Content: Page 42-43, Becoming Your Own Banker Fifth Edition

Now, let’s look at Method E. We will call this twin “Insurance Sister.” She uses dividend-paying whole life insurance as a depositary of the necessary capital to create her banking system to finance her automobiles. She puts $5,000 per year into very high-premium life insurance with a mutual company. Recall the diagram back on page 41. (There are some exceptions to this requirement – there are some stock companies that have dividend-paying policies that perform very well).

After the seven years of capitalization, she withdraws dividends in the amount required to pay cash for the car. Her cash flow is identical with her sister. In this case she is not making a policy loan. In order to play honest banker with herself, she must make premium payments to her policy instead of loan repayments to a finance company – but in the same amount that she would have to pay to one – in this case, $3,030.00 per year – the same as her sister is using to buy C/Ds.

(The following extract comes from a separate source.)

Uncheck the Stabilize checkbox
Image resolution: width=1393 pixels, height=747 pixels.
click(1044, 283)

Notice that in Table (1) the results favor “C/D Sister” up through year 14 – but from that point on the difference favors “Insurance Sister” in an accelerating fashion. There is a very simple explanation for this effect. Hardly anyone takes into consideration that the Banker in Method D that issued the C/D went through a long and costly process of getting a bank charter and winning the deposits of customers (whose money he lends to borrowers). It is just like getting started in the grocery business as described in the first part of this course.

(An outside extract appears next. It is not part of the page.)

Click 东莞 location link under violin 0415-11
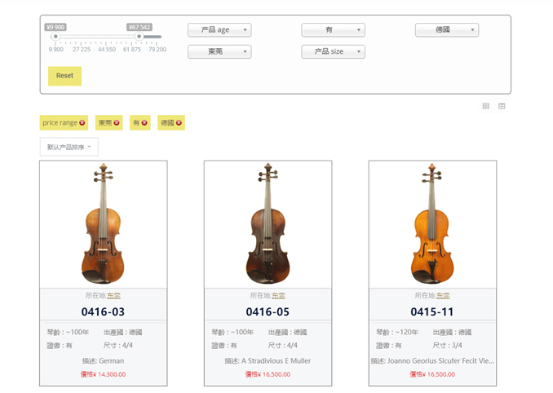Viewport: 553px width, 393px height. (443, 295)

Every time a person buys a life insurance policy, he is starting a business from scratch. There is the inevitable delay in results in getting a business started. The life insurance company is nothing more than an administrator of the plan the policy owner has adopted as his own.

If you have seen an Executive Vice-President at a Life Insurance Company and an Executive Vice-President at a Bank, they could change jobs every six months, and no one would know the difference! For practical purposes they do the same thing. It is the Stockholder (or Bank Owner) that makes all the difference. This is the party that puts up the capital to start the business and earns the rewards or suffers the loss.

Remember the “characters in the play” in the last lesson – both Method D and E is dependent on borrowers to make their business successful. In the Life Insurance method, the policy owner is earning both dividends and interest. There are no stockholders! The cost of administration in both cases is a “wash.” Look at year 52 in Table (1) and compare the difference between the methods. The difference is what went to the stockholders at the bank in Method D, if it were accumulated on a tax-deferred basis for that period of time. To make all this money the Banker had to go through that gory mess that was described on page 21 & 22. But hardly anyone takes this into consideration. They all tend to look at the early years of the two methods and conclude, “Life insurance is a poor place to accumulate wealth.” They couldn’t be more wrong!

In studying Table (1), when you get to year 52, you may realize that you are just now witnessing the real power of the life insurance method – the comparison of the of the retirement income that can come from each method. If “C/D Sister” wants to withdraw $50,000 per year she had better not live very long because she is going to run out of money in five years and eight months! But the cash value belonging to “Life Insurance Sister” is still growing although she is drawing out $50,000 in dividends until the cost basis is recovered and from policy loans from that point on, hence the income is not a taxable event.

Assume that “Life Insurance Sister” dies at the 65th year (age 85). She has withdrawn $650,000 in dividend income and then the net death benefit is $1,365,057!! If she lived longer then the dividend income would continue, and the death benefit would never get below $1,000,000. There is no real comparison between the methods.

This is what the Infinite Banking Concept is all about – recovering the interest that one normally pays to some banking institution and then lending it to others so that the policy owner makes what a bank does. It is like building an environment in the airplane world where you have a perpetual tailwind instead of a perpetual headwind. Isn’t that simple?!

Controlling the environment is much more productive than trying to make the airplane fly 5 miles per hour faster!